From the passage on miR-324-5p, list every gene or protein that miR-324-5p is said to downregulate or inhibit.

(Text block)

In contrast, overexpression of miR-324-5p in gastric cancer cells reduces cell death and promotes growth and proliferation. miR-324-5p has also been shown to reduce the viability of gastric cancer cells via downregulation of TSPAN8, and miR-324-5p expression increased apoptosis in these same gastric cancer cells.

===Epilepsy===
Seizures are characterized by high levels of synchronized neuronal activity. One important regulator of neuronal activity is the hyperpolarizing A-type current mediated by potassium channel KV4.2. miR-324-5p downregulates KV4.2, exacerbating conditions that lead to seizure onset, and downregulation of miR-324-5p in mouse models of epilepsy is seizure-suppressive.

Changes in miRNA expression are seen in epileptogenesis and in other disease pathologies. In epilepsy, miR-324-5p expression has been shown to increase and decrease at different timepoints and loci.

Importantly, miR-324-5p has increased association with the RISC complex following seizure in mice, indicating more suppressive activity.

Overall, this suggests that miR-324-5p plays a role in epileptogenesis via targeting of potassium channel KV4.2.

===Cardiac disease===
miR-324-5p contributes to cardiac disease pathophysiology and cardiomyocite death through translational inhibition of Mtfr1, leading to reduced mitochondrial fission, apoptosis, and myocardial infarction.

(End Text block)
(Data)

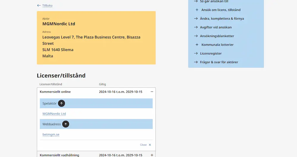Open Ändra, komplettera & förnya menu item
This screenshot has height=157, width=297.
(222, 19)
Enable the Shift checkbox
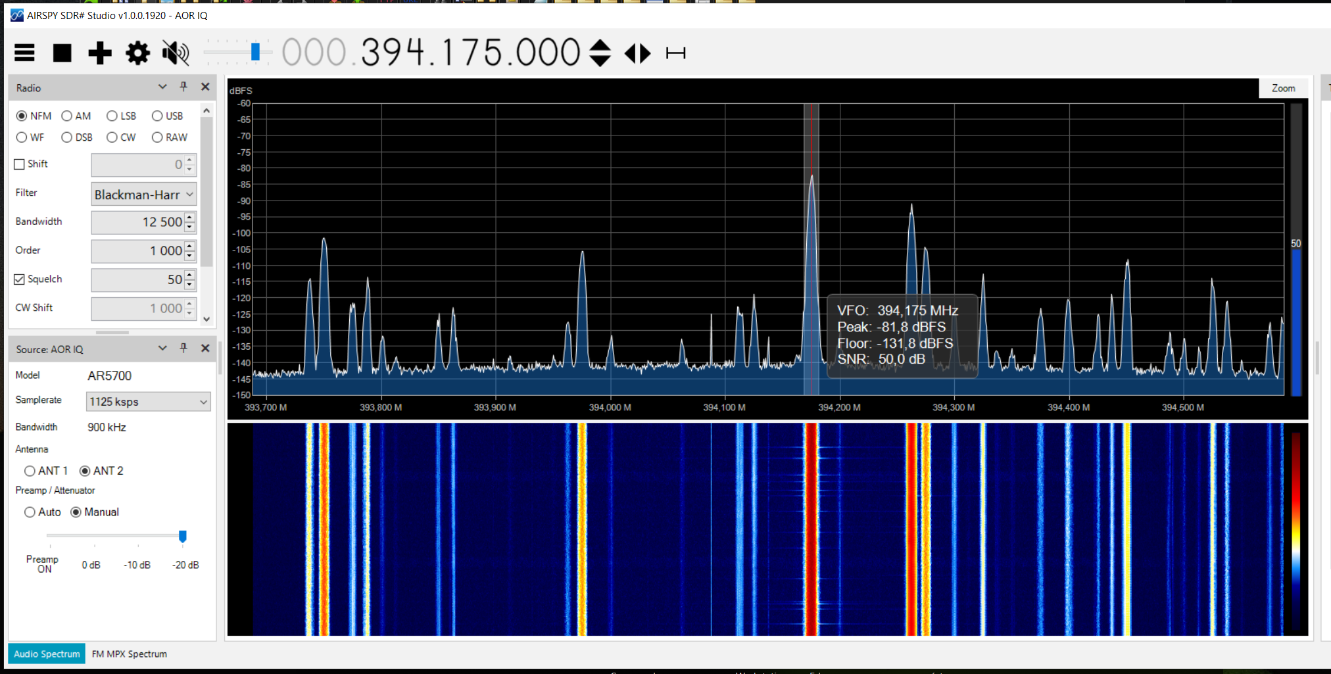Screen dimensions: 1331x674 pyautogui.click(x=20, y=164)
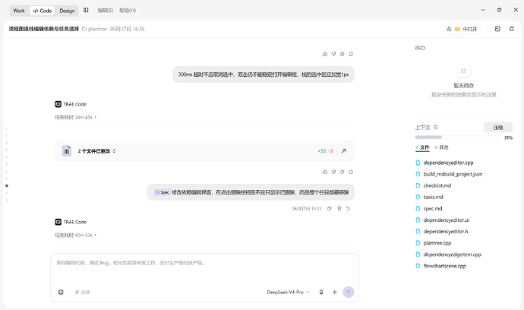Delete the Spec message with trash icon
524x310 pixels.
tap(339, 208)
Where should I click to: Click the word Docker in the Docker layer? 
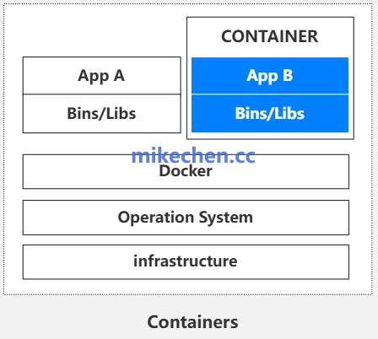coord(186,171)
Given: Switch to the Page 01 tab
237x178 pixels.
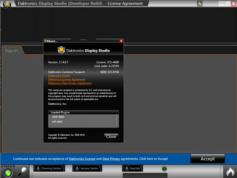Looking at the screenshot, I should pyautogui.click(x=11, y=51).
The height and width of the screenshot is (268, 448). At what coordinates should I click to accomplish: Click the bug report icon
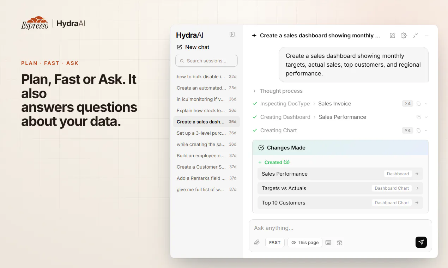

(End Data)

__Response area__. TSPAN8, KV4.2, Mtfr1